Both conferences had such a good, collegial atmosphere–when people asked questions you got the sense that they were genuinely curious and interested to know the answers. (sadly, not at all the norm at most academic conferences) I met some really interesting people and came home feeling enthusiastic and energetic about working in this area. The “Moral Cultures of Food” conference also included excellent keynote presentations by James McWilliams and Carol J. Adams. (sadly I had to miss David Kaplan‘s closing keynote presentation due to an early morning flight)
I had the honour of being Carol Adams’s houseguest while I was in Texas, and it was there I discovered the recipe for the world’s most delicious vegan mac and cheese recipe. Honestly. This stuff is out of this world. It is a recipe that Carol veganized from a cookbook that her family used. She promises to do a blog post with the recipe, so I don’t feel comfortable sharing it here, but keep an eye out for it on her site. [Update: here is the recipe!] It is so ridiculously good. I’ve made it twice since returning home. In fact, all the food she served was incredible–she even cooked up a full vegan version of a Texas barbecue. Amazing!
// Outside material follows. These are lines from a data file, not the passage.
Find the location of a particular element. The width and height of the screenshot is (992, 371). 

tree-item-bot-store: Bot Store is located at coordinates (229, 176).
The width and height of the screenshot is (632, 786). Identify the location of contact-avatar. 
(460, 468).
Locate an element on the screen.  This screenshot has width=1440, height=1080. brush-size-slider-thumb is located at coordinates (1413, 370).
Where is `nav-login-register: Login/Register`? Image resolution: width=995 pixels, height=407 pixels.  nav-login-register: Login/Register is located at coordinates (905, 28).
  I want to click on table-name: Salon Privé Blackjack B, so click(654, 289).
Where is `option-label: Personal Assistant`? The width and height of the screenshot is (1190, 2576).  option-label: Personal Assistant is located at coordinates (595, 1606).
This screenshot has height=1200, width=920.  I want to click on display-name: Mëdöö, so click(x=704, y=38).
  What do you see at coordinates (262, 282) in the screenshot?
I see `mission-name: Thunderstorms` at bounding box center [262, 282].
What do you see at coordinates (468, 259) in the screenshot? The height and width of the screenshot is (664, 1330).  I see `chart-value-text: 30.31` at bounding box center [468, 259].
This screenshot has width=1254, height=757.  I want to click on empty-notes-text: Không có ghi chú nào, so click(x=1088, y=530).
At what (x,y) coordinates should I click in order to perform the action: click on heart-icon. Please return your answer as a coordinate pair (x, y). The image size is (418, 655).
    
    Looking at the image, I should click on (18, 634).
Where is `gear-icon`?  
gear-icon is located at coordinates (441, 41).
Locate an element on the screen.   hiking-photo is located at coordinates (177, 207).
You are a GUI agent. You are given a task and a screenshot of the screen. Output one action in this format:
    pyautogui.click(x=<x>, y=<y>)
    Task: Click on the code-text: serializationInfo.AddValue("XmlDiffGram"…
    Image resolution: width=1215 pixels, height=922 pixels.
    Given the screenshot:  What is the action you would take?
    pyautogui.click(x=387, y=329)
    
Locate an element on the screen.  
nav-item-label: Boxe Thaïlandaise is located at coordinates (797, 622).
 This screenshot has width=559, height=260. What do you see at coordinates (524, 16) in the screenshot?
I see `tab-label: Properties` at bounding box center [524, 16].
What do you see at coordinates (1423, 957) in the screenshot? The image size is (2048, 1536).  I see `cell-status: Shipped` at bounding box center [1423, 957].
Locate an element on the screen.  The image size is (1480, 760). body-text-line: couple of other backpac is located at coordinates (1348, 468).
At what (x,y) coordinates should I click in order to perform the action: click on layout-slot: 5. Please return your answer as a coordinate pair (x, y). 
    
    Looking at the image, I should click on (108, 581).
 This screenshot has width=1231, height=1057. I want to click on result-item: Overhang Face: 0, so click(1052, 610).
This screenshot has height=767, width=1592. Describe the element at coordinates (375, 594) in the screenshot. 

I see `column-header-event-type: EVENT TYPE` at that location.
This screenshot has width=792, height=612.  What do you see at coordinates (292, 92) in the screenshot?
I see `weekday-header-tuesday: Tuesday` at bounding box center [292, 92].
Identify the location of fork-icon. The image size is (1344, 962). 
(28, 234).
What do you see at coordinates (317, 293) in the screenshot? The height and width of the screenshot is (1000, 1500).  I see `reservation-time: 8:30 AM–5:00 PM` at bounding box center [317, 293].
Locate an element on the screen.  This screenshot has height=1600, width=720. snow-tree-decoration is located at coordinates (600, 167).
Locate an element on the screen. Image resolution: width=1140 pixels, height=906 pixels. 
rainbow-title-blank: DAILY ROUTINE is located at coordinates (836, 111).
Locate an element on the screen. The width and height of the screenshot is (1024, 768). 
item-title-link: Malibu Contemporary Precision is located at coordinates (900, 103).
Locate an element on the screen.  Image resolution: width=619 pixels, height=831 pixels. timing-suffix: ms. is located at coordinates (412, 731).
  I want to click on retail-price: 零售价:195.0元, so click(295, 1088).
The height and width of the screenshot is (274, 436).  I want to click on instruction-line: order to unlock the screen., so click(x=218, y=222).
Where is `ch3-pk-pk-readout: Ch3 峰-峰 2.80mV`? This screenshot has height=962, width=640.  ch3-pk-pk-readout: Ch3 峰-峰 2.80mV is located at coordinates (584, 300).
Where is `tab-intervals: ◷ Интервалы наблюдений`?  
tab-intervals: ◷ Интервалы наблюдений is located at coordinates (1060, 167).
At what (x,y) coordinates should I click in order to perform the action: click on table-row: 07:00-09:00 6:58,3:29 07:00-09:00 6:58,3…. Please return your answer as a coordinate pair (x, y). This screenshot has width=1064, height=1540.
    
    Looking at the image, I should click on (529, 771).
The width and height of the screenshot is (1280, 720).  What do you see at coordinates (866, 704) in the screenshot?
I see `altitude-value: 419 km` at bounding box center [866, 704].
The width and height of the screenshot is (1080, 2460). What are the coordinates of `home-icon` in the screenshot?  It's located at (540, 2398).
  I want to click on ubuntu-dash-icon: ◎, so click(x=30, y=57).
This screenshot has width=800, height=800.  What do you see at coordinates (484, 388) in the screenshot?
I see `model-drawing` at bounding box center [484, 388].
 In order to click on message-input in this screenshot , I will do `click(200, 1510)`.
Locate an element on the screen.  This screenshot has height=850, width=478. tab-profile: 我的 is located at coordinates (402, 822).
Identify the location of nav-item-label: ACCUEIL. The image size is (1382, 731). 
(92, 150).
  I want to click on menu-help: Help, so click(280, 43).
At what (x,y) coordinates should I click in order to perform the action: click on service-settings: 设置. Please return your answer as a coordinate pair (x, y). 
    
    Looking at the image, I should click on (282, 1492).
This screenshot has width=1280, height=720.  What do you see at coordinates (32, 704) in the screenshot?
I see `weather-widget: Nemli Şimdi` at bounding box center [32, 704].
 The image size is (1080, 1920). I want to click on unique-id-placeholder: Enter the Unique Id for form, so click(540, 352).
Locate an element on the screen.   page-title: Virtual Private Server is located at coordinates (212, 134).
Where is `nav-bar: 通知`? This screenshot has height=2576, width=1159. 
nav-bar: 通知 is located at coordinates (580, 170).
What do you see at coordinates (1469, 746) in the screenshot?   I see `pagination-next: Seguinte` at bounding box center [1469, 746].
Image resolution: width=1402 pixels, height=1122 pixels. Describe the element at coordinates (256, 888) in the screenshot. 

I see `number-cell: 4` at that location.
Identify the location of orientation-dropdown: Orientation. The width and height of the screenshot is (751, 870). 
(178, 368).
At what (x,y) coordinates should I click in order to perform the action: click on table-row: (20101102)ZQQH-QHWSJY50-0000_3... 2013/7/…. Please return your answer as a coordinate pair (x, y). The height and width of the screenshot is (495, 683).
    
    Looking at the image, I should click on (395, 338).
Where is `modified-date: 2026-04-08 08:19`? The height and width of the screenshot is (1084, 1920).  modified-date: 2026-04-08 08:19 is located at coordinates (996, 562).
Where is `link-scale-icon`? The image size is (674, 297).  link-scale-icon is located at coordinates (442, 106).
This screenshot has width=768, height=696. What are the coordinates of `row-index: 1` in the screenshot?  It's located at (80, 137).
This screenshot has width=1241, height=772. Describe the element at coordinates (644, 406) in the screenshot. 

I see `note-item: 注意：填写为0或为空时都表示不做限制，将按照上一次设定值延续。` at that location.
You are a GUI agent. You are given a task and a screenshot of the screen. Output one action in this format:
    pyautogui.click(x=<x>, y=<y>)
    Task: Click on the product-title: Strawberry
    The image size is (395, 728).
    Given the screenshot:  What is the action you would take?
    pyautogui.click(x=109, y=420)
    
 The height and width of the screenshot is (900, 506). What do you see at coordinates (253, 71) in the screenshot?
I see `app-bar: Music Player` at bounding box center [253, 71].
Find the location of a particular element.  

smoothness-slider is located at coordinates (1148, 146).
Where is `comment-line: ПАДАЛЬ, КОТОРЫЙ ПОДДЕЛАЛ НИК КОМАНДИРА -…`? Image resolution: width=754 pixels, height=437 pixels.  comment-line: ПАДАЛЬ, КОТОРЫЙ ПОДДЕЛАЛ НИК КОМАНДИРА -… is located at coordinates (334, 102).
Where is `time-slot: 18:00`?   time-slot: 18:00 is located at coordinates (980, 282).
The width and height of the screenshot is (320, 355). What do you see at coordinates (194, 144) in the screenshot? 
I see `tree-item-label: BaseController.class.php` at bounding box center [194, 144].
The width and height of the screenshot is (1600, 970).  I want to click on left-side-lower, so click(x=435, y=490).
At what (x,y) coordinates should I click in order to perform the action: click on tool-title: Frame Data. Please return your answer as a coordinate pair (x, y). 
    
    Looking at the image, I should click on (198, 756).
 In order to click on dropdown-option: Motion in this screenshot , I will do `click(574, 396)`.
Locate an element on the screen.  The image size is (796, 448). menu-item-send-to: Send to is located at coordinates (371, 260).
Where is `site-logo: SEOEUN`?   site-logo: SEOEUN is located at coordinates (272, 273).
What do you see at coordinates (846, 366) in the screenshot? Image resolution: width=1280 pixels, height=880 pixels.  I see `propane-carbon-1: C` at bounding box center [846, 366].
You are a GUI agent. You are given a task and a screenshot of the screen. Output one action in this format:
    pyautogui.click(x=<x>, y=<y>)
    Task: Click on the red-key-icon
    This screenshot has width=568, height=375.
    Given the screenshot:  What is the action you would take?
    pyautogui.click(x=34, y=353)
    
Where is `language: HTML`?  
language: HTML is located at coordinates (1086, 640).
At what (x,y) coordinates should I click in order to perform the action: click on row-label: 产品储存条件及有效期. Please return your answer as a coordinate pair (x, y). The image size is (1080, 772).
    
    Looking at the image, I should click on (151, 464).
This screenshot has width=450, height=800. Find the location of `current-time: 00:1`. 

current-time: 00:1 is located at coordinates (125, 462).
And speaking of amazing food in Texas, “Mean Greens” at UNT absolutely exceeded my expectations. I was excited about the fact that there was such a thing as a vegan dining hall on a university campus. I hadn’t stopped to think much about what precisely that would mean, but figured it was the novelty of the experience, not necessarily the quality of the food that I was going for. Let me tell you, the food was incredible! And it was really affordable too! I went with a group of conference attendees at lunch and it was $7.50 for as much food as you wanted to eat. There was a breakfast bar, hot dishes, a salad bar, a dessert tray, and even a ice cream sundae bar. And the food was really, really good! I also loved the environment. It was bright and cheery, and had quotes about veganism and compassion for all species painted on the walls of the dining room. There was even a sign on the door declaring it an “meat free zone.” This was full on, unapologetic veganism gone mainstream, and the place was packed! We even got to talk to one of the chefs who told us how popular the initiative has been and how it is, in fact, saving UNT money when compared to other meal options. I hope to see more campuses following this lead!